Alternatively, the unofficial build tool [`mbedtls-prepare-build`](https://github.com/gilles-peskine-arm/mbedtls-docs/blob/mbedtls-prepare-build-3.4/tools/bin/mbedtls-prepare-build) is designed to support multiple build trees easily. For example:

```
mbedtls-prepare-build -p full-debug
mbedtls-prepare-build -d build-default-debug -p debug
mbedtls-prepare-build -d build-nosha1-debug -p debug --config-unset=MBEDTLS_SHA1_C
mbedtls-prepare-build -d build-norsa-debug -p full-debug --config-unset=MBEDTLS_PSA_CRYPTO_CONFIG,MBEDTLS_RSA_C,MBEDTLS_PKCS1_V15,MBEDTLS_PKCS1_V21,MBEDTLS_GENPRIME,MBEDTLS_X509_RSASSA_PSS_SUPPORT,MBEDTLS_KEY_EXCHANGE_DHE_RSA_ENABLED,MBEDTLS_KEY_EXCHANGE_RSA_PSK_ENABLED,MBEDTLS_KEY_EXCHANGE_ECDHE_RSA_ENABLED,MBEDTLS_KEY_EXCHANGE_ECDH_RSA_ENABLED,MBEDTLS_KEY_EXCHANGE_RSA_ENABLED
mbedtls-prepare-build -d build-suiteb-debug --config-file=configs/config-suite-b.h --config-set=MBEDTLS_DEBUG_C,MBEDTLS_ERROR_C
mbedtls-prepare-build -d build-accel-ecdsa-debug -p debug --config-set=MBEDTLS_PSA_CRYPTO_CONFIG --config-unset=MBEDTLS_PSA_CRYPTO_SE_C --accel-list=ALG_ECDSA,ALG_DETERMINISTIC_ECDSA,KEY_TYPE_ECC_PUBLIC_KEY,KEY_TYPE_ECC_KEY_PAIR_BASIC,KEY_TYPE_ECC_KEY_PAIR_IMPORT,KEY_TYPE_ECC_KEY_PAIR_EXPORT,KEY_TYPE_ECC_KEY_PAIR_GENERATE,KEY_TYPE_ECC_KEY_PAIR_DERIVE,ECC_SECP_R1_192,ECC_SECP_R1_224,ECC_SECP_R1_256,ECC_SECP_R1_384,ECC_SECP_R1_521,ECC_SECP_K1_192,ECC_SECP_K1_224,ECC_SECP_K1_256,ECC_BRAINPOOL_P_R1_256,ECC_BRAINPOOL_P_R1_384 -accel-list=ECC_BRAINPOOL_P_R1_512,ECC_MONTGOMERY_255,ECC_MONTGOMERY_448 --config-unset=MBEDTLS_ECDSA_C,MBEDTLS_KEY_EXCHANGE_ECDHE_ECDSA_ENABLED,MBEDTLS_KEY_EXCHANGE_ECDH_ECDSA_ENABLED --libtestdriver1-extra-list=ALG_SHA_224,ALG_SHA_256,ALG_SHA_384,ALG_SHA_512,ALG_SHA3_224,ALG_SHA3_256,ALG_SHA3_384,ALG_SHA3_512
```

## Other failed checks on GitHub

### Pre-test checks failed

If the pre-test checks failed, nothing was tested. Check the logs on Jenkins.

### Internal CI failed

Unfortunately, only Arm employees can have access to the Internal CI.
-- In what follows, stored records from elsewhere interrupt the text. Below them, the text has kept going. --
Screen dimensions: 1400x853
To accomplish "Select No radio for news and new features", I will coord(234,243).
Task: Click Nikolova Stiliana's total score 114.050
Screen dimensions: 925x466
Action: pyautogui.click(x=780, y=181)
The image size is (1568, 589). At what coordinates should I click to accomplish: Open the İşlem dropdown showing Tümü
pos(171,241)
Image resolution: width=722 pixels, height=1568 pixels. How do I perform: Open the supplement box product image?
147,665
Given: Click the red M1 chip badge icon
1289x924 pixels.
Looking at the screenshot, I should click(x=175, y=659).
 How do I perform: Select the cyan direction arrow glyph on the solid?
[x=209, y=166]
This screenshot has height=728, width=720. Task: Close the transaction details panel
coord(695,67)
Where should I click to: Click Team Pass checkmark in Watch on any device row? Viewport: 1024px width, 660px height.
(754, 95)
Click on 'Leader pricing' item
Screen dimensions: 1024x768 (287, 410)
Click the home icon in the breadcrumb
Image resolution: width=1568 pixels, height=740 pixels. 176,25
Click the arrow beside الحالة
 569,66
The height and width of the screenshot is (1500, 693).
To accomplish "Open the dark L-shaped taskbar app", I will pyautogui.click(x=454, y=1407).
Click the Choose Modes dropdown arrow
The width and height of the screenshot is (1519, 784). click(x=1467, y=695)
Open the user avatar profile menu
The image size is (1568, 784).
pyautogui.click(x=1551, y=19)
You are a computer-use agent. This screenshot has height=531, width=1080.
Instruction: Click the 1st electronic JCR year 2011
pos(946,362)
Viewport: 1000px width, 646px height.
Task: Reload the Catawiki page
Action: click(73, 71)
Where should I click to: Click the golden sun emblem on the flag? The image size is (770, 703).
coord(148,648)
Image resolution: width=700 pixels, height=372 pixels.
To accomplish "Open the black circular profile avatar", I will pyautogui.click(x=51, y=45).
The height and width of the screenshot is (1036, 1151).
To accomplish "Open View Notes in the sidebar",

The Internal CI and OpenCI run the same tests, so please resolve failures on OpenCI first. If OpenCI passes but the corresponding Internal CI check fails, please ask an Arm employee for assistance.

### DCO check failed

Please see the [DCO section in the CI guide](testing-ci.md#dco).